(di Ugo Caltagirone)
I raid aerei contro i jiahdisti in Iraq e in Siria vanno avanti quasi senza sosta. Mentre la coalizione internazionale contro l'Isis sembra prendere corpo in maniera sempre più consistente: non solo con il sì del Regno Unito a partecipare ai bombardamenti, ma anche con un maggior coinvolgimento della Turchia che evoca persino un intervento di terra. E, seppur non ufficialmente, partecipa alla campagna anti-jihadista anche l'Iran, che si dice pronto a intervenire se le milizie dello Stato islamico si avvicineranno alla frontiera.

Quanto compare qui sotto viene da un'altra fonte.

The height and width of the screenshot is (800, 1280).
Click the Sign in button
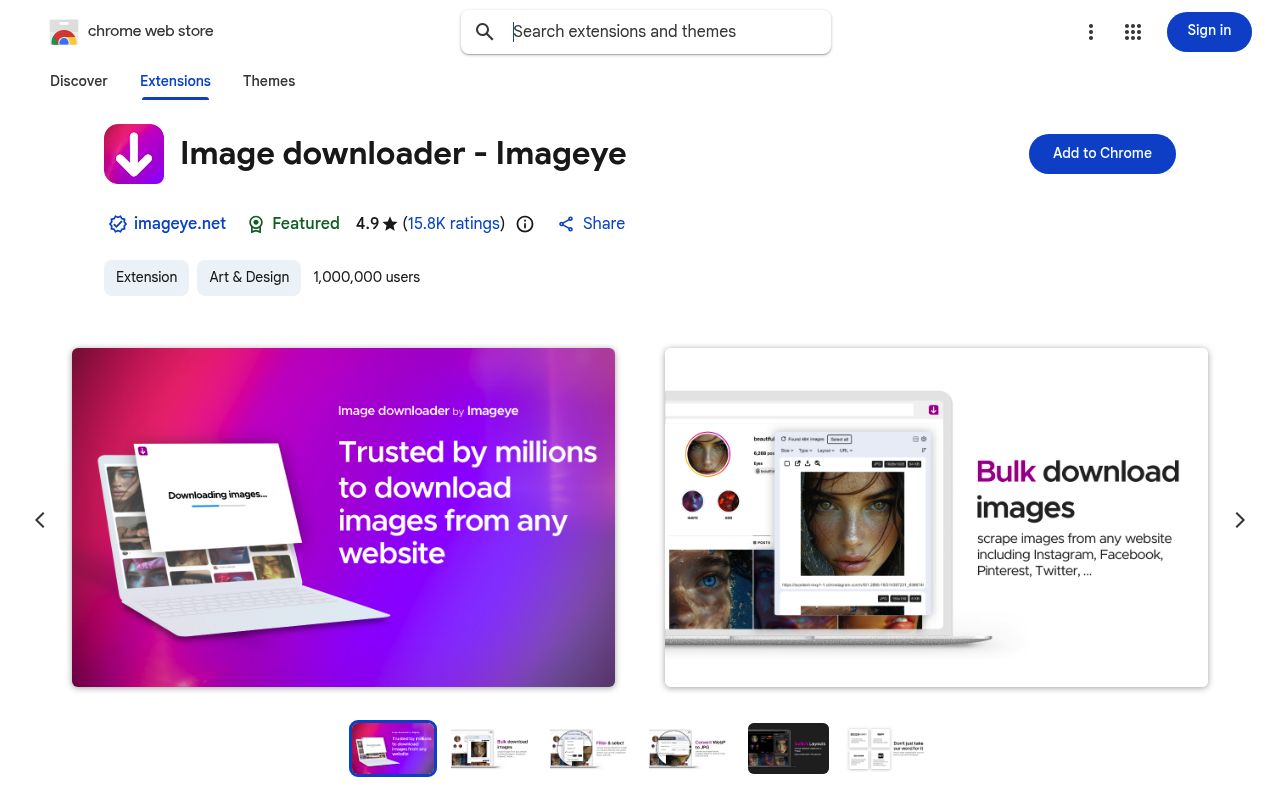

Considerando l'appoggio dei Paesi arabi che negli ultimi giorni hanno affiancato gli Usa nei raid, il fronte sembra assumere una compattezza fino a pochi giorni fa insperata. Anche se le difficoltà a mettere insieme tanti Paesi diversi restano.
Mentre dalla tribuna dell'Assemblea generale dell'Onu il ministro degli Esteri russo, Sergei Lavrov, sferra un duro attacco agli Stati Uniti: "Di fatto - denuncia - Washington ha apertamente dichiarato il suo diritto di usare la forza unilateralmente ovunque nel mondo per difendere i suoi interessi".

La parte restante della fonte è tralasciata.